The Church of St Mary the Virgin is a grade II listed building in the village of Thornton Watlass, North Yorkshire, England. The tower dates back to the 15th century, but the rest of the church was entirely rebuilt in the 1860s, reopening in December 1867. The church forms part of the Benefice of Bedale, along with the Church of St Gregory (Bedale), the Church of John the Baptist (Leeming), and Burrill Mission Church.

== History ==
The Church of St Mary the Virgin lies to the south-west of the village of Thornton Watlass. It is thought that various Anglo-Saxon stone crosses unearthed in the Thornton Watlass area point to early worship in the area, and whilst the tower dates to the 15th century, the first documented evidence of a rector for the church is from the 12th century, when John persona de watlous, is thought to have been the rector at Watlass and the Dean of Catterick. Another mention in 1254 of Wathlous, is an agreement for the parishes in the area to restrict how many cattle and chickens they may possess, but this does not specifically mention a vicar or rector. The advowson awarded to Thornton Watlass is first noted in 1263, with the church being located in the village of Wattelaus.

The chancel measures 35 ft by 18 ft, the nave is 51 ft 9 in by 21 ft, the north aisle is 9 ft 6 in wide, and the south transept is 15 ft by 9 ft. Aside from the tower, the church was entirely rebuilt in the 1860s (possibly to a design by G. Fowler Jones). The tower has a set of stairs at the south-east corner, and the tower has two floors, one with a fireplace and the other with rooms for habitation. This has led to speculation that the tower could be used as a place of refuge when the village was under attack, just like the tower in nearby Bedale. The tower is in the Decorated style, and Pevsner notes that the bell-openings are three separate single lights, "..a very uncommon pattern". The tower has three bells: the first is inscribed with 1694 and the Latin text of Gloria in altissimis deo, the second Soli deo gloria pax hominibus and 1712, and the third just dated 1825. Glynne described the tower as being akin to the one at Bedale (the Church of St Gregory) in that it possibly provided protection from attacking or marauding forces, but that its design was of a "plainer" character. The tower, which is about 80 ft in height, is composed of four stages, and at the top the parapet is embattled and has a pinnacle in each corner.

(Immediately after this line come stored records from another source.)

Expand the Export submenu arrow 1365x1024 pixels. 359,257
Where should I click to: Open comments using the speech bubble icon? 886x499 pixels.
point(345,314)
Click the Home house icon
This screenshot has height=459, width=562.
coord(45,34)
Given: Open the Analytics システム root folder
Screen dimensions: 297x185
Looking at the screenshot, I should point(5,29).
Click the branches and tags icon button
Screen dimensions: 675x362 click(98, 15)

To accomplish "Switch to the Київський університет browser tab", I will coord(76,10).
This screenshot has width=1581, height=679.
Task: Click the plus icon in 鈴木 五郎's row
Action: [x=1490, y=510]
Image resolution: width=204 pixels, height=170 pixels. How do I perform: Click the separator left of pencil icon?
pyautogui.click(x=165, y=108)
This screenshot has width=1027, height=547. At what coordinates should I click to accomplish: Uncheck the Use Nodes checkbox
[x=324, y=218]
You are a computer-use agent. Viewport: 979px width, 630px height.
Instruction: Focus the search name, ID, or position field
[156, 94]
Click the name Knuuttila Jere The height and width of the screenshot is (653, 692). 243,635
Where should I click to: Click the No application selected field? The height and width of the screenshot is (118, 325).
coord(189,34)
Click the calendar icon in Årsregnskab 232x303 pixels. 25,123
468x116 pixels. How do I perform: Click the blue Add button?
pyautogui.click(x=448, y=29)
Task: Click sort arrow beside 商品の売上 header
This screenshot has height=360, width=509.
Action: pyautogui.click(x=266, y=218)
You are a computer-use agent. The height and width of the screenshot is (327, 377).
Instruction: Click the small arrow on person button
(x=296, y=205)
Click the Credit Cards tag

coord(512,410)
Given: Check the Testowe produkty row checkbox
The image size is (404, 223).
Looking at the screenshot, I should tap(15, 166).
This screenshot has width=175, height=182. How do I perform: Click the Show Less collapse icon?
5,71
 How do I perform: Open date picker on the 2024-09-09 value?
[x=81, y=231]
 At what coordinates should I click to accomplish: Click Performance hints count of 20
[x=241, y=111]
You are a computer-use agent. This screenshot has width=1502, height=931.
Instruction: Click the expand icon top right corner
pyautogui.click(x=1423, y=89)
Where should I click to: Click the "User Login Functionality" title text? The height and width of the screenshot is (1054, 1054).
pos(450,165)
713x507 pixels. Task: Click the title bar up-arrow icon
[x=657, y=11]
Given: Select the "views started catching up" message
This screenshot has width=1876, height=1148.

The new church, which cost £1,800, was rebuilt in the 1860s (the old church was demolished), and was consecrated by the Bishop of Ripon on 18 December 1867. The 1867 church is made from rubblestone, limestone, sandstone and ashlar, with a Welsh slate roof. Glynne, who visited in May 1871, just over three years after its rebuilding, described the church as being "...not a bad specimen for a new church...", and it was grade II listed in 1966. A survey of the churchyard in the late 1990s determined that it had over 290 graves, and the interior of the church had over 40 monumental inscriptions commemorating the dead. A stone cross is located in the churchyard which has the names of the war dead from both the First and Second World Wars. The church lies outside of the Thornton Watlass conservation area.

James Margetson, who later became the Church of Ireland Archbishop of Armagh, was the rector at St Mary's between 1626 and 1635.

== Benefice and parish ==
Historically, the church was in the Deanery of Catterick, part of the Archdeaconry of Richmond in the Diocese of Chester. In the 21st century, it is its own parish in the benefice of Bedale and Leeming and Thornton Watlass, the Deanery of Wensley, Archdeaconry of Richmond and Craven, in the Diocese of Leeds.